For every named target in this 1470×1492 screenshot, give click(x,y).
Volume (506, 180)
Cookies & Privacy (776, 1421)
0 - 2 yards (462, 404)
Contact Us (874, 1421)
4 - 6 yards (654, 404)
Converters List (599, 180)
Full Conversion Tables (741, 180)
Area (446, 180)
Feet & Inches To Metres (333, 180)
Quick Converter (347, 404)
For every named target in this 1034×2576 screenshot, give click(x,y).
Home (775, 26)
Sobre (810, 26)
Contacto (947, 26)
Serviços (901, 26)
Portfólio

____________________

__What to do__: Every line from the one containing "Cookies & Privacy (776, 1421)" through the last line of the entries must be written out verbatim, and no other line.

__Solution for this exercise__:
Cookies & Privacy (776, 1421)
0 - 2 yards (462, 404)
Contact Us (874, 1421)
4 - 6 yards (654, 404)
Converters List (599, 180)
Full Conversion Tables (741, 180)
Area (446, 180)
Feet & Inches To Metres (333, 180)
Quick Converter (347, 404)
For every named target in this 1034×2576 screenshot, give click(x,y).
Home (775, 26)
Sobre (810, 26)
Contacto (947, 26)
Serviços (901, 26)
Portfólio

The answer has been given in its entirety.